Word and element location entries
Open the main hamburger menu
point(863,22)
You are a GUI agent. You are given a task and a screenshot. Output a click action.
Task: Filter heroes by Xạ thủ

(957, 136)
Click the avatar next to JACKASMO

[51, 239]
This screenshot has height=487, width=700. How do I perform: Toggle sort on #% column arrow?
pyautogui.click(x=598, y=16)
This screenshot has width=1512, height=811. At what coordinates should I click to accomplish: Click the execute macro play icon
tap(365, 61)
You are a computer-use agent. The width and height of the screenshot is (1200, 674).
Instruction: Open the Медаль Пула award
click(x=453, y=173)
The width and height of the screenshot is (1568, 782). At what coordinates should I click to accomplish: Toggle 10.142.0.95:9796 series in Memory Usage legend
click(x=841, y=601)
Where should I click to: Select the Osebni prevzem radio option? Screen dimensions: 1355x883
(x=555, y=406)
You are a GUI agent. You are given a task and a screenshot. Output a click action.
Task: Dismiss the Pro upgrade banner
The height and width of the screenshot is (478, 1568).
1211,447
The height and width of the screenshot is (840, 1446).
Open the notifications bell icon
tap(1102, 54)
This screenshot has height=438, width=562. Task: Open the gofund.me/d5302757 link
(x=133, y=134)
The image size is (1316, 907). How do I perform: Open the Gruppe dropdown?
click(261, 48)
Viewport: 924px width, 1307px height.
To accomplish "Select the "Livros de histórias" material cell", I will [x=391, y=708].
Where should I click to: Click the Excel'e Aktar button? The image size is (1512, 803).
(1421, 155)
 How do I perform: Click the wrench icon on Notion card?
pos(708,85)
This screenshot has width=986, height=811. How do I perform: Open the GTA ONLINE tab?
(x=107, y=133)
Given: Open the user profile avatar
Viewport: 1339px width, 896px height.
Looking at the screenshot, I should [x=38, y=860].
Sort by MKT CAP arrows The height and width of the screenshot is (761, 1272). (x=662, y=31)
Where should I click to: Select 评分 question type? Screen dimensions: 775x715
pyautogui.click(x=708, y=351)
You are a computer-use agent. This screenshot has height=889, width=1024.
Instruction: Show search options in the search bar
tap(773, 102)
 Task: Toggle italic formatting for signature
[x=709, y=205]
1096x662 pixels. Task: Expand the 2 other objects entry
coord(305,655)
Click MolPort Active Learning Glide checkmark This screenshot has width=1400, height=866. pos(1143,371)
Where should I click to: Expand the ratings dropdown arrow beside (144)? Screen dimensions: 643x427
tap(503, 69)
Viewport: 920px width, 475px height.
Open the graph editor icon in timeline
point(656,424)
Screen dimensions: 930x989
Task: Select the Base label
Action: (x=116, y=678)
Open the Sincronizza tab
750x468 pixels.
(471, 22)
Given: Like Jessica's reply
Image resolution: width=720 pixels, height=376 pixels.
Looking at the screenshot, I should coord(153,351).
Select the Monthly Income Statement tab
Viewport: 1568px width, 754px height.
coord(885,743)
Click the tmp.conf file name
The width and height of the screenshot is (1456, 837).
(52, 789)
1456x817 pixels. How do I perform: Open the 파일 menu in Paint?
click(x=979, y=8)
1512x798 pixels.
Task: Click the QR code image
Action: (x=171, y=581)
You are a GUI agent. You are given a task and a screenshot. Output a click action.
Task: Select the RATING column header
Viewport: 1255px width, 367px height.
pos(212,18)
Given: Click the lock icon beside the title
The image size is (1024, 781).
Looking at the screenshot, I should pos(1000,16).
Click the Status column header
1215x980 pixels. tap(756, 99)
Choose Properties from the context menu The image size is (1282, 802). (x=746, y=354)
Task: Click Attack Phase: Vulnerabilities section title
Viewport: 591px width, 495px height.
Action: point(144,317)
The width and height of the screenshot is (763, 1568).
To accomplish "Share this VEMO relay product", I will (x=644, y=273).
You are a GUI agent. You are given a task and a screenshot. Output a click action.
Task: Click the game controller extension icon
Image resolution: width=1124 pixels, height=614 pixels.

* [Task to carry out] Reproduce every entry above verbatim, line for line, with no changes.

* [Correct output]
Open the main hamburger menu
point(863,22)
You are a GUI agent. You are given a task and a screenshot. Output a click action.
Task: Filter heroes by Xạ thủ

(957, 136)
Click the avatar next to JACKASMO

[51, 239]
This screenshot has height=487, width=700. How do I perform: Toggle sort on #% column arrow?
pyautogui.click(x=598, y=16)
This screenshot has width=1512, height=811. At what coordinates should I click to accomplish: Click the execute macro play icon
tap(365, 61)
You are a computer-use agent. The width and height of the screenshot is (1200, 674).
Instruction: Open the Медаль Пула award
click(x=453, y=173)
The width and height of the screenshot is (1568, 782). At what coordinates should I click to accomplish: Toggle 10.142.0.95:9796 series in Memory Usage legend
click(x=841, y=601)
Where should I click to: Select the Osebni prevzem radio option? Screen dimensions: 1355x883
(x=555, y=406)
You are a GUI agent. You are given a task and a screenshot. Output a click action.
Task: Dismiss the Pro upgrade banner
The height and width of the screenshot is (478, 1568).
1211,447
The height and width of the screenshot is (840, 1446).
Open the notifications bell icon
tap(1102, 54)
This screenshot has height=438, width=562. Task: Open the gofund.me/d5302757 link
(x=133, y=134)
The image size is (1316, 907). How do I perform: Open the Gruppe dropdown?
click(261, 48)
Viewport: 924px width, 1307px height.
To accomplish "Select the "Livros de histórias" material cell", I will [x=391, y=708].
Where should I click to: Click the Excel'e Aktar button? The image size is (1512, 803).
(1421, 155)
 How do I perform: Click the wrench icon on Notion card?
pos(708,85)
This screenshot has width=986, height=811. How do I perform: Open the GTA ONLINE tab?
(x=107, y=133)
Given: Open the user profile avatar
Viewport: 1339px width, 896px height.
Looking at the screenshot, I should [x=38, y=860].
Sort by MKT CAP arrows The height and width of the screenshot is (761, 1272). (x=662, y=31)
Where should I click to: Select 评分 question type? Screen dimensions: 775x715
pyautogui.click(x=708, y=351)
You are a computer-use agent. This screenshot has height=889, width=1024.
Instruction: Show search options in the search bar
tap(773, 102)
 Task: Toggle italic formatting for signature
[x=709, y=205]
1096x662 pixels. Task: Expand the 2 other objects entry
coord(305,655)
Click MolPort Active Learning Glide checkmark This screenshot has width=1400, height=866. pos(1143,371)
Where should I click to: Expand the ratings dropdown arrow beside (144)? Screen dimensions: 643x427
tap(503, 69)
Viewport: 920px width, 475px height.
Open the graph editor icon in timeline
point(656,424)
Screen dimensions: 930x989
Task: Select the Base label
Action: (x=116, y=678)
Open the Sincronizza tab
750x468 pixels.
(471, 22)
Given: Like Jessica's reply
Image resolution: width=720 pixels, height=376 pixels.
Looking at the screenshot, I should coord(153,351).
Select the Monthly Income Statement tab
Viewport: 1568px width, 754px height.
coord(885,743)
Click the tmp.conf file name
The width and height of the screenshot is (1456, 837).
(52, 789)
1456x817 pixels. How do I perform: Open the 파일 menu in Paint?
click(x=979, y=8)
1512x798 pixels.
Task: Click the QR code image
Action: (x=171, y=581)
You are a GUI agent. You are given a task and a screenshot. Output a click action.
Task: Select the RATING column header
Viewport: 1255px width, 367px height.
pos(212,18)
Given: Click the lock icon beside the title
The image size is (1024, 781).
Looking at the screenshot, I should pos(1000,16).
Click the Status column header
1215x980 pixels. tap(756, 99)
Choose Properties from the context menu The image size is (1282, 802). (x=746, y=354)
Task: Click Attack Phase: Vulnerabilities section title
Viewport: 591px width, 495px height.
Action: point(144,317)
The width and height of the screenshot is (763, 1568).
To accomplish "Share this VEMO relay product", I will (x=644, y=273).
You are a GUI agent. You are given a task and a screenshot. Output a click action.
Task: Click the game controller extension icon
Image resolution: width=1124 pixels, height=614 pixels.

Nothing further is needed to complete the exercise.